What is expected
Can you revise the listing from the line with "Pick the cyan section of color bar" up to and including the line with "pos(580,243)", swapping "Enterprise" for "Business" and keeping everything else unchanged? Give back only those lines.

Information given
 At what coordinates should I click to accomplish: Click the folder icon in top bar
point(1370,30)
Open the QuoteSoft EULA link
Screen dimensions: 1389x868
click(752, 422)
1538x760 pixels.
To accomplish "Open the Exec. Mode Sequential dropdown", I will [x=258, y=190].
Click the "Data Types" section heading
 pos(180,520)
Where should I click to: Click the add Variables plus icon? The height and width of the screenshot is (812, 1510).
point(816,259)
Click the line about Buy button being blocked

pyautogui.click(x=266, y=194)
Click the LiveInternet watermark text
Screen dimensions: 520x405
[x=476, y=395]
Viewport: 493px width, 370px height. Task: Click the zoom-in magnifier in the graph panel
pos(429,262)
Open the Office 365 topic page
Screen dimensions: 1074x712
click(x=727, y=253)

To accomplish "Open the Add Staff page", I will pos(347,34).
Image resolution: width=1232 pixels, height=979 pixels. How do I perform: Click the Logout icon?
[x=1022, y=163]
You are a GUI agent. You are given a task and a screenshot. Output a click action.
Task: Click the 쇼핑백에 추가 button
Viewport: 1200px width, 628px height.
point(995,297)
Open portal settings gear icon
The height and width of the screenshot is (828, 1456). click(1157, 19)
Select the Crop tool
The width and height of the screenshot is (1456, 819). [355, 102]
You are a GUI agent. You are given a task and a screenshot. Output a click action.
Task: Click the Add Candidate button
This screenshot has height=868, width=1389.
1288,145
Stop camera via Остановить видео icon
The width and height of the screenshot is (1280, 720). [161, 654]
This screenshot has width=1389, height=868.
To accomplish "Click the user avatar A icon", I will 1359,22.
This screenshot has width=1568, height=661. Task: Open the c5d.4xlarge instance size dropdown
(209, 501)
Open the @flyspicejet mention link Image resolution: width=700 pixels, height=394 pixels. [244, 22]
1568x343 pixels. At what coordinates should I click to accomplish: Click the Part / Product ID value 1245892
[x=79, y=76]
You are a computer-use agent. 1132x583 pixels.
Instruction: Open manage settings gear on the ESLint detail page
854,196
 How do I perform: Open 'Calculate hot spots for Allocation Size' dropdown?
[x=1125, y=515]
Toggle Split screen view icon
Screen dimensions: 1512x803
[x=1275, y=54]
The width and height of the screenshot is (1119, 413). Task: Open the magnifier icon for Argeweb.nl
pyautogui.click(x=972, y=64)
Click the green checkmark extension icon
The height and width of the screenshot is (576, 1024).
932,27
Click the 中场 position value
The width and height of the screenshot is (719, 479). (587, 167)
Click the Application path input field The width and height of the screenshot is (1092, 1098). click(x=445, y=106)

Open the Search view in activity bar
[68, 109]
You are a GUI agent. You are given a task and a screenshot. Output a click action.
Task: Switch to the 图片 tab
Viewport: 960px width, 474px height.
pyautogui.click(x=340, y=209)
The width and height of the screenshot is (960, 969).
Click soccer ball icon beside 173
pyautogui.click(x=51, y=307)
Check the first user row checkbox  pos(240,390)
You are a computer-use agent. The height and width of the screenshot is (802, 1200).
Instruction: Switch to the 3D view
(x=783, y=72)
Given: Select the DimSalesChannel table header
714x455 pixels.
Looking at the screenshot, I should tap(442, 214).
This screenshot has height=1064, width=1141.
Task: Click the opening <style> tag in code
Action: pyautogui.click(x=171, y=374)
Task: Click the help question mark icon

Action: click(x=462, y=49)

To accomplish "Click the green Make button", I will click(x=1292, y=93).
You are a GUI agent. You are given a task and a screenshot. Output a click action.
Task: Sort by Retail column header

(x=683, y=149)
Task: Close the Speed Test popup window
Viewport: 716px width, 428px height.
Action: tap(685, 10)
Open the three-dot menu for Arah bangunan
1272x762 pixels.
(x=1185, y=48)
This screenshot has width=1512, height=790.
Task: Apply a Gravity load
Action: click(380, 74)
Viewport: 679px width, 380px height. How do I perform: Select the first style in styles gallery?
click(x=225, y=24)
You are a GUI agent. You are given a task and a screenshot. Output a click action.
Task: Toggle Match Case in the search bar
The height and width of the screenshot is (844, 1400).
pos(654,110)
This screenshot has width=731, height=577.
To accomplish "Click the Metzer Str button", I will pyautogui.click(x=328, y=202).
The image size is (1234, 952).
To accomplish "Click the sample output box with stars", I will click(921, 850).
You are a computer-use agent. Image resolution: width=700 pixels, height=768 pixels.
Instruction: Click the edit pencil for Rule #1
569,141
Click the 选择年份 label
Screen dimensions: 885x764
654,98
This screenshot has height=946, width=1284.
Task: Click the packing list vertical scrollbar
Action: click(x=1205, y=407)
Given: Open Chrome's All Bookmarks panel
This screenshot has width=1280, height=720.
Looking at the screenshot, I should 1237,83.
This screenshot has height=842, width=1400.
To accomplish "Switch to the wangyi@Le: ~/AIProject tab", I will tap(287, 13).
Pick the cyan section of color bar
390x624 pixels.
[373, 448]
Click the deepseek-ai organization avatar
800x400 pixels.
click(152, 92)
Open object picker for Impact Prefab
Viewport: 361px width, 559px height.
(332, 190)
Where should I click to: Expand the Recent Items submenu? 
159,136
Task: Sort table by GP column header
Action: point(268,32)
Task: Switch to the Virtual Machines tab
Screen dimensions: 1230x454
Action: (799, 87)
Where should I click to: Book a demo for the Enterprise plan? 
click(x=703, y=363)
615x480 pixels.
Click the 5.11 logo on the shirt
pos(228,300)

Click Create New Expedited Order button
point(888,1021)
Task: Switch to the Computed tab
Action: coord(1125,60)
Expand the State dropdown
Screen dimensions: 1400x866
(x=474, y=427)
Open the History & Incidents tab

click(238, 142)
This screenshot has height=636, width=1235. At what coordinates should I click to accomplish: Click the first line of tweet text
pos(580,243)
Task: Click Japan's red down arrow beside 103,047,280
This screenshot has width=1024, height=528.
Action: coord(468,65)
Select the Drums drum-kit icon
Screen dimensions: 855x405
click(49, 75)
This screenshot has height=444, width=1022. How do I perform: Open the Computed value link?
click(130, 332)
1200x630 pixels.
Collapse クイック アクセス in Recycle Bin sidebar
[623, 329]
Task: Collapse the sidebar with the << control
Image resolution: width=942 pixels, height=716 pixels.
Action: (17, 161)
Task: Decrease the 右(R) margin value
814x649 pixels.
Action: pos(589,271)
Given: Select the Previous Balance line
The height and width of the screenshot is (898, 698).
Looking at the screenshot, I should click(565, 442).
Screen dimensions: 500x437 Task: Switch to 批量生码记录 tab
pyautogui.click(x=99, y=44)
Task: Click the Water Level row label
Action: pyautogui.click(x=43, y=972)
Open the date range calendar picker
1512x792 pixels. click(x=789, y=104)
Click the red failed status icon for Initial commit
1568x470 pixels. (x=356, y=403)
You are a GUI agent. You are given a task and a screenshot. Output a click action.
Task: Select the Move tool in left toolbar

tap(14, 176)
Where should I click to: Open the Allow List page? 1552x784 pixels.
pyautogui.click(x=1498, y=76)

Answer to this task
Pick the cyan section of color bar
390x624 pixels.
[373, 448]
Click the deepseek-ai organization avatar
800x400 pixels.
click(152, 92)
Open object picker for Impact Prefab
Viewport: 361px width, 559px height.
(332, 190)
Where should I click to: Expand the Recent Items submenu? 
159,136
Task: Sort table by GP column header
Action: point(268,32)
Task: Switch to the Virtual Machines tab
Screen dimensions: 1230x454
Action: (799, 87)
Where should I click to: Book a demo for the Business plan? 
click(x=703, y=363)
615x480 pixels.
Click the 5.11 logo on the shirt
pos(228,300)

Click Create New Expedited Order button
point(888,1021)
Task: Switch to the Computed tab
Action: coord(1125,60)
Expand the State dropdown
Screen dimensions: 1400x866
(x=474, y=427)
Open the History & Incidents tab

click(238, 142)
This screenshot has height=636, width=1235. At what coordinates should I click to accomplish: Click the first line of tweet text
pos(580,243)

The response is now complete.